The records below must be output exactly, with no images carried over.

-- SOURCE MATERIAL follows --

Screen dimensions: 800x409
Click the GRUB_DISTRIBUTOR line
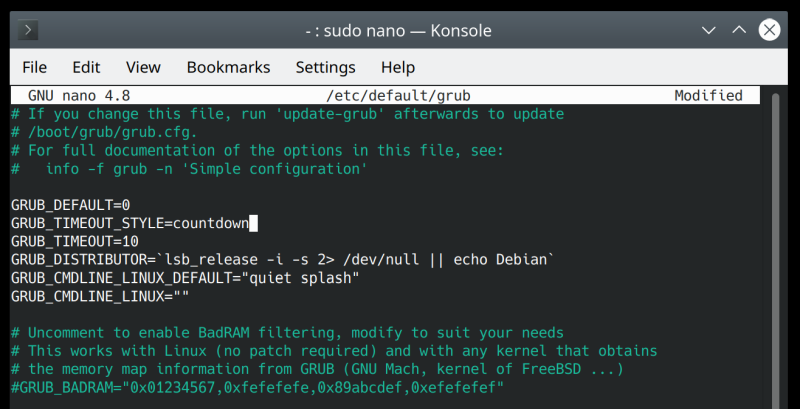(281, 260)
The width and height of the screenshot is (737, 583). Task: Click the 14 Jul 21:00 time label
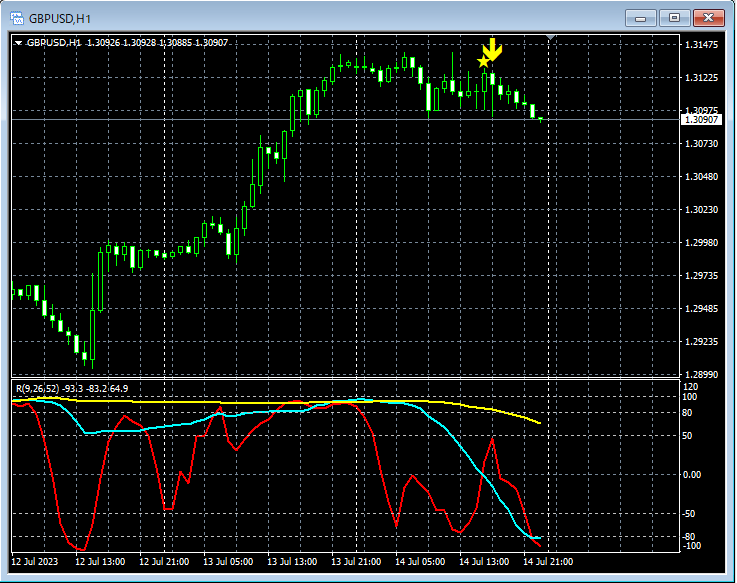[x=546, y=562]
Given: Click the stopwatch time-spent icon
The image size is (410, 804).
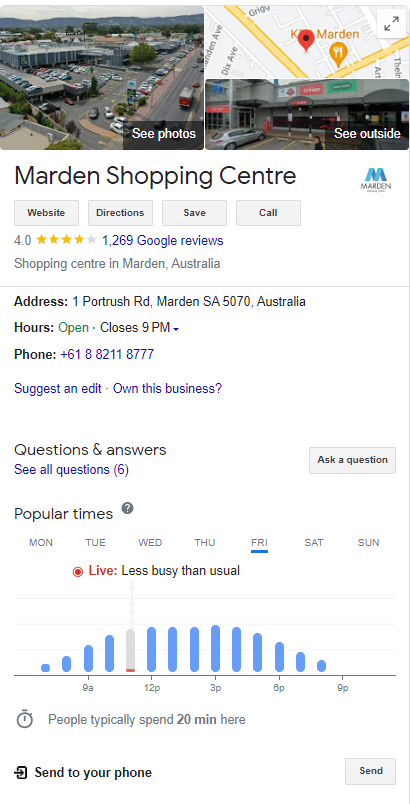Looking at the screenshot, I should click(x=25, y=719).
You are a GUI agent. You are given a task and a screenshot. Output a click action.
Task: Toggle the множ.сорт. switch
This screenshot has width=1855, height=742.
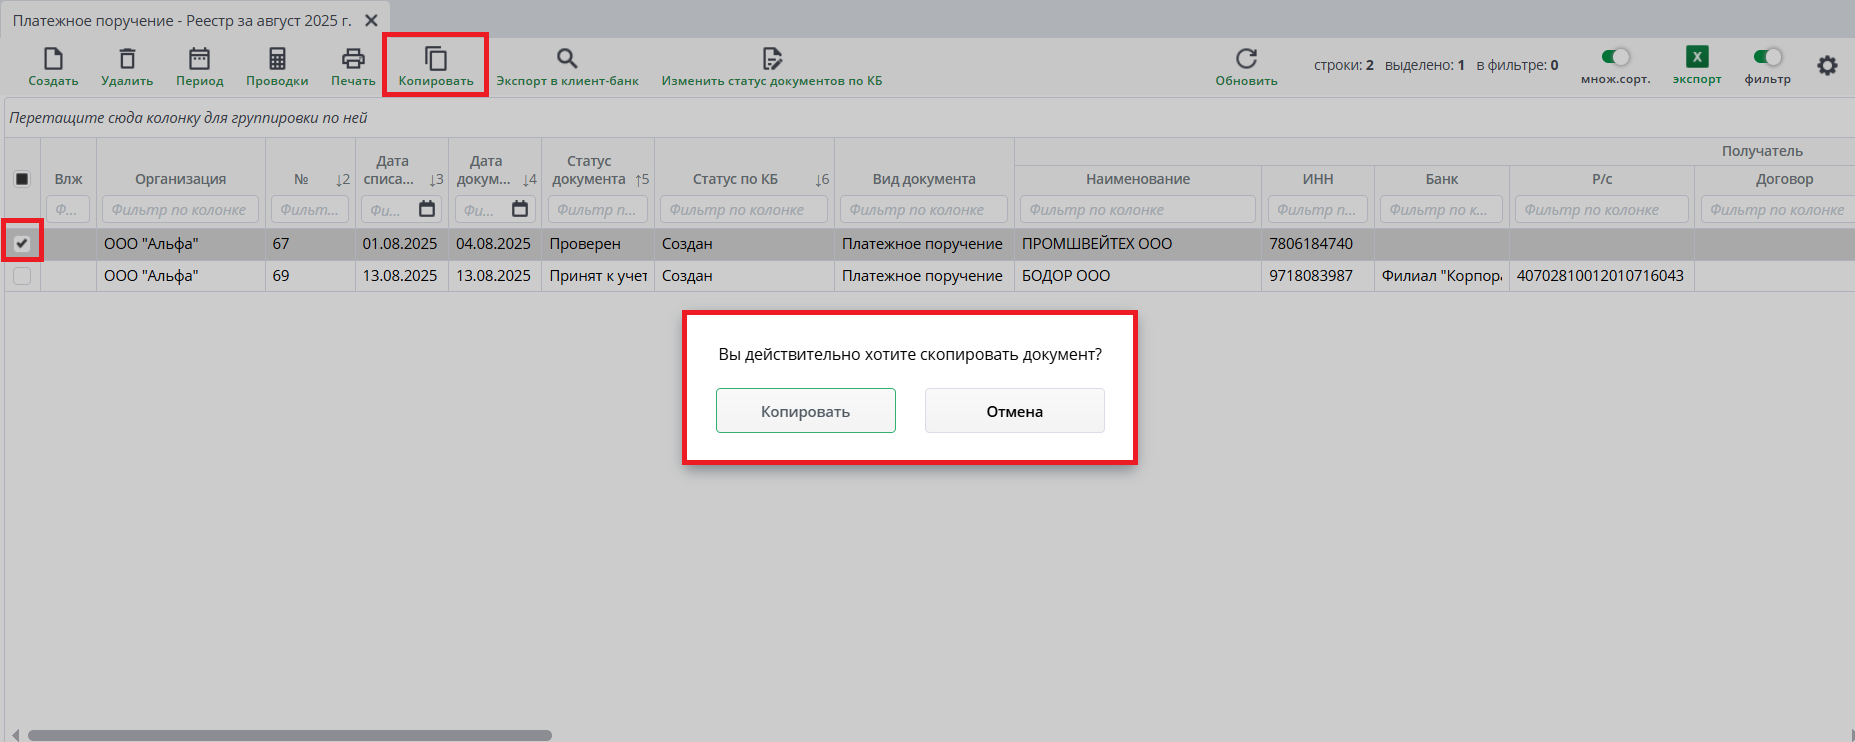click(x=1615, y=57)
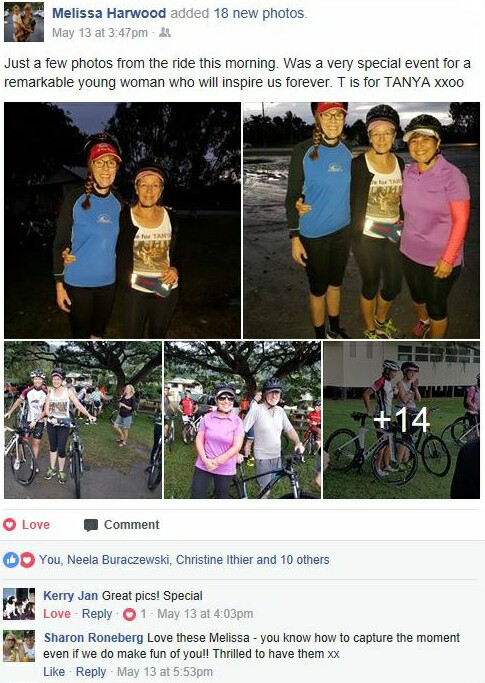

-- SOURCE MATERIAL concluded --

_EXPECTED ANSWER_
Screen dimensions: 800x409
Click the GRUB_DISTRIBUTOR line
(281, 260)
The width and height of the screenshot is (737, 583). Task: Click the 14 Jul 21:00 time label
[x=546, y=562]
Given: Click the stopwatch time-spent icon
The image size is (410, 804).
Looking at the screenshot, I should click(x=25, y=719).
You are a GUI agent. You are given a task and a screenshot. Output a click action.
Task: Toggle the множ.сорт. switch
This screenshot has width=1855, height=742.
click(x=1615, y=57)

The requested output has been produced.